• Exercise aim:
Only one stretch of the records below should be repeated. It starts with the line containing "768x395 pixels." and goes on through the line containing "Click the shield", exactly as written.

#####

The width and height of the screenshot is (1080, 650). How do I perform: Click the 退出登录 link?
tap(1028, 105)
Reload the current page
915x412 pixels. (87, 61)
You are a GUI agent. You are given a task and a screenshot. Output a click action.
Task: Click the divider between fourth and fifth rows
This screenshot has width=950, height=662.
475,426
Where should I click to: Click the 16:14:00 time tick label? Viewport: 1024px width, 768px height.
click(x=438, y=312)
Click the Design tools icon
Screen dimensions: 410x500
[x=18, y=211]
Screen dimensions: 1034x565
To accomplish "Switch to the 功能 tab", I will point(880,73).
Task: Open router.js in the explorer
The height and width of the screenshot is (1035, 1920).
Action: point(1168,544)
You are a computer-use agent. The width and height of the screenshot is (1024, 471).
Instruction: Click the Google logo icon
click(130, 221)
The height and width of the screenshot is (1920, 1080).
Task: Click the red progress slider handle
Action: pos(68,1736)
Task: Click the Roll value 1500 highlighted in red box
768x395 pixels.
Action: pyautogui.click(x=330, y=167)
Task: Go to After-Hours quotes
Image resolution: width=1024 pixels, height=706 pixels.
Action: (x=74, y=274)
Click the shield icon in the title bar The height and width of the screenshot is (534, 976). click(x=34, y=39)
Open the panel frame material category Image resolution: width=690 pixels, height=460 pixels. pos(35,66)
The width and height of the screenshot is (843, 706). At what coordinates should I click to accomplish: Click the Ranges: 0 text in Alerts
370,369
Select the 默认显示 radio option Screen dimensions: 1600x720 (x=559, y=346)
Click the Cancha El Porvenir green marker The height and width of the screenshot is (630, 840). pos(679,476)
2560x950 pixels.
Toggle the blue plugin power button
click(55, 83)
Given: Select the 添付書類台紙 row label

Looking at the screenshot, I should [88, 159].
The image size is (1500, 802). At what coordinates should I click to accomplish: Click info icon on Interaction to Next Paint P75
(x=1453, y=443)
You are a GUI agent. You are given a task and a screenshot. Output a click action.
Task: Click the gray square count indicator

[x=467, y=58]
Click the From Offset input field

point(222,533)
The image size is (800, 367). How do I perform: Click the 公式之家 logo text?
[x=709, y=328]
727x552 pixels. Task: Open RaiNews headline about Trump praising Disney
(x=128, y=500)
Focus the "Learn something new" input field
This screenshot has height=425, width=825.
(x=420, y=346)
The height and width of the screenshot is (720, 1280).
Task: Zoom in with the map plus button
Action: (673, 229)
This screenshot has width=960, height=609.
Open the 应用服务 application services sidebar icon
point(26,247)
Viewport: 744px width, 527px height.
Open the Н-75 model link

#####

• Exercise result:
768x395 pixels.
Action: pyautogui.click(x=330, y=167)
Task: Go to After-Hours quotes
Image resolution: width=1024 pixels, height=706 pixels.
Action: (x=74, y=274)
Click the shield icon in the title bar The height and width of the screenshot is (534, 976). click(x=34, y=39)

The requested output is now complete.